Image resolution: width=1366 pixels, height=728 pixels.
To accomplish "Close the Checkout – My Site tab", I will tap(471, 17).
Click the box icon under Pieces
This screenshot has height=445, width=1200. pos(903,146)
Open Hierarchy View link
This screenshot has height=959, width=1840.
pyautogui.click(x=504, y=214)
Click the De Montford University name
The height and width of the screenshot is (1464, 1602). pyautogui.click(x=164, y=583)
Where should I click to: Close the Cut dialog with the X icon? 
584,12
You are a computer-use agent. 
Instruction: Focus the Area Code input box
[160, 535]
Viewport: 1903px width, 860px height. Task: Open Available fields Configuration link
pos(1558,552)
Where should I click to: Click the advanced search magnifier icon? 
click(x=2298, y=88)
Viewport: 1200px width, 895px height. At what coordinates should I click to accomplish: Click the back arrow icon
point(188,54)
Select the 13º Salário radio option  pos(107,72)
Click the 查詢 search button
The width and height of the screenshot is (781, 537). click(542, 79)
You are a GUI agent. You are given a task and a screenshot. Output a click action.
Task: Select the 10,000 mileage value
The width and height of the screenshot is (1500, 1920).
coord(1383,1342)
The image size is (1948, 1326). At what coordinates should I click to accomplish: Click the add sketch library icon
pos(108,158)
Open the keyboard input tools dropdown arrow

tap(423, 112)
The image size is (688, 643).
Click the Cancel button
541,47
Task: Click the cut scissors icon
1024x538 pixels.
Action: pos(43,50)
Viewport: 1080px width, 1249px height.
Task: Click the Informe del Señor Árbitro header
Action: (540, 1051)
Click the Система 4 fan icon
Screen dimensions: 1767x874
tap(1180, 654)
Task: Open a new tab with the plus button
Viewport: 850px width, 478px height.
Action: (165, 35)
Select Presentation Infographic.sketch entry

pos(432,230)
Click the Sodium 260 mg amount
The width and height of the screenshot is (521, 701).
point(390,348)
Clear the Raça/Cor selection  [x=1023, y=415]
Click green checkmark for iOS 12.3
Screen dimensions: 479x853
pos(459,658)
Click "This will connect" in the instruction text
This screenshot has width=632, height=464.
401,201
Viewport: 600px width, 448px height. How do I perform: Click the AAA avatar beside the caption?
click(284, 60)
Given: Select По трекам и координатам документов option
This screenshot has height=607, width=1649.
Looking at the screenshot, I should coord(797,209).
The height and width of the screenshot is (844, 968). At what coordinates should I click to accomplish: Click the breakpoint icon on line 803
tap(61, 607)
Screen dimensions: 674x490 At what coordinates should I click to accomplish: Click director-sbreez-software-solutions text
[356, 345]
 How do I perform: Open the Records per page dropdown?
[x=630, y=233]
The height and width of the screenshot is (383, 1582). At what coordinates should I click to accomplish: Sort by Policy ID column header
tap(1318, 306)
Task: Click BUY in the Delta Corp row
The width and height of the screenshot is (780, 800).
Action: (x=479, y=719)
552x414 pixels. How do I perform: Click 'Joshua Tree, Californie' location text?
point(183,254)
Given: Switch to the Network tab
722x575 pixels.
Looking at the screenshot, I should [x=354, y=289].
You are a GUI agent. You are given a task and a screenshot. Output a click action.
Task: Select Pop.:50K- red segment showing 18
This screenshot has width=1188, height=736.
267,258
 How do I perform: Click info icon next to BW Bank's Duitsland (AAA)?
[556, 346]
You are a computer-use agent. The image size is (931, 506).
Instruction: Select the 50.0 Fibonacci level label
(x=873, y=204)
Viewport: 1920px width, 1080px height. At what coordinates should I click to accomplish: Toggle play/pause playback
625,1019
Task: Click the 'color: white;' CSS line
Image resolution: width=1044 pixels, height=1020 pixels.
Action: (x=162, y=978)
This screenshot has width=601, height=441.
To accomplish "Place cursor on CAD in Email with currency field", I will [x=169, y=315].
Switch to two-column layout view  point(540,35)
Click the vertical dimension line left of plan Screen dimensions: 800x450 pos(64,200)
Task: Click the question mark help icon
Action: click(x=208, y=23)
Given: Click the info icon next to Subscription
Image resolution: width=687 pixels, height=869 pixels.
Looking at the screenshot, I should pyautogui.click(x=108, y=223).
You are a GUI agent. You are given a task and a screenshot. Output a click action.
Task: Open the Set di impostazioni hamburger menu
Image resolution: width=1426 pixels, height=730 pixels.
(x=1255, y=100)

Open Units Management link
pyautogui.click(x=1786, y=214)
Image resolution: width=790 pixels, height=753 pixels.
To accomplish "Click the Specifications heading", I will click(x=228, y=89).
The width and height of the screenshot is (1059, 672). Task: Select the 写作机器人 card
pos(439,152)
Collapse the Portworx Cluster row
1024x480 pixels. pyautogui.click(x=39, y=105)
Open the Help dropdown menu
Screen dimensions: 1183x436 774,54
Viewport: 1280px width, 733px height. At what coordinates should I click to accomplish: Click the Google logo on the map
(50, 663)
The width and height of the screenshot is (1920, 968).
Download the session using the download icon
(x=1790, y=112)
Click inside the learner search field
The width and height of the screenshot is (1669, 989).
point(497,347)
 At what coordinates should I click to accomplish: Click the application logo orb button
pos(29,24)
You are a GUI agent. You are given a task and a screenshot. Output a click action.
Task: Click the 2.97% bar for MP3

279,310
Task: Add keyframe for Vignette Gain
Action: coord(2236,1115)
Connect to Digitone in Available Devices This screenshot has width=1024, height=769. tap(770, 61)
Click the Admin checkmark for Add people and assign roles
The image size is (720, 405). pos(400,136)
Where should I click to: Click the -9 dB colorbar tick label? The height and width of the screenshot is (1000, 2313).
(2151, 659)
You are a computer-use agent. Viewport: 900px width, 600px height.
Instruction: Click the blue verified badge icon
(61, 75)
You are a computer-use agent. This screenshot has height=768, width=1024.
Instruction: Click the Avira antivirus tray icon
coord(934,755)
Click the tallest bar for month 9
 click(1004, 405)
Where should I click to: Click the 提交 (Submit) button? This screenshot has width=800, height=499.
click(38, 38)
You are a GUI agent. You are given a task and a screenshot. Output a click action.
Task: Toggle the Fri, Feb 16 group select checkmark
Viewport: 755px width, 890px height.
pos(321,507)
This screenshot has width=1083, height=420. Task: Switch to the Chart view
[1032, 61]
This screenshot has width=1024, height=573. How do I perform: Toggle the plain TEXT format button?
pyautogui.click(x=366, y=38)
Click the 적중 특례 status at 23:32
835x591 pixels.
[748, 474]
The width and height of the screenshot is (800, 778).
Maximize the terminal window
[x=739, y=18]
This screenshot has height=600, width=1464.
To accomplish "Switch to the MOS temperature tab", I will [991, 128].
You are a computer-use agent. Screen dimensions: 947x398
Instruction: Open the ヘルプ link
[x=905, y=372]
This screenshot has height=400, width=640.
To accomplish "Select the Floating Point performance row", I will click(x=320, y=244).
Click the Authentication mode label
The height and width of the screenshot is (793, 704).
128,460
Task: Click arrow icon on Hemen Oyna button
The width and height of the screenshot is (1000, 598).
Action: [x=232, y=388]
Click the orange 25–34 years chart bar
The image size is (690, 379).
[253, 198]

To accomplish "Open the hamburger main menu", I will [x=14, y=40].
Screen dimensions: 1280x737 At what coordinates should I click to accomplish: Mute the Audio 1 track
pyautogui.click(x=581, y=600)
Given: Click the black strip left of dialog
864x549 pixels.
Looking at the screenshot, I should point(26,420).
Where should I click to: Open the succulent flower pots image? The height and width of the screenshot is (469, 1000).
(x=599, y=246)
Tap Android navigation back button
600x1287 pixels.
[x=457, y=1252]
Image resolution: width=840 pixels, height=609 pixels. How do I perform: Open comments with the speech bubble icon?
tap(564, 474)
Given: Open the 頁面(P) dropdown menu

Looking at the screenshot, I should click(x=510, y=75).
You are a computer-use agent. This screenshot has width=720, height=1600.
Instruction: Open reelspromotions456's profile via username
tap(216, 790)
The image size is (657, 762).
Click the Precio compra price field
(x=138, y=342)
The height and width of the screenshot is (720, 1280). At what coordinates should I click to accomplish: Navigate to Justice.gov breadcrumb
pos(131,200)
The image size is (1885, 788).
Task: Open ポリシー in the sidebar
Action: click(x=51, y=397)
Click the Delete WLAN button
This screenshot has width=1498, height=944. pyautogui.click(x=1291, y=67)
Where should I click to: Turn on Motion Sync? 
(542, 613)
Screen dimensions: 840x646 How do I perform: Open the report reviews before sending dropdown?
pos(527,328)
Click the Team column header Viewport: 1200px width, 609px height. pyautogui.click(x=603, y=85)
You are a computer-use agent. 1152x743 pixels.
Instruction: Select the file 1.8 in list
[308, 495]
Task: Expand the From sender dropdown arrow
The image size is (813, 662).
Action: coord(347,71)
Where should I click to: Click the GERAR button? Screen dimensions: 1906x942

## What is needed
Looking at the records, how many of the lines contain the string "hamburger"? Only the number should be given.

## Result of the task
2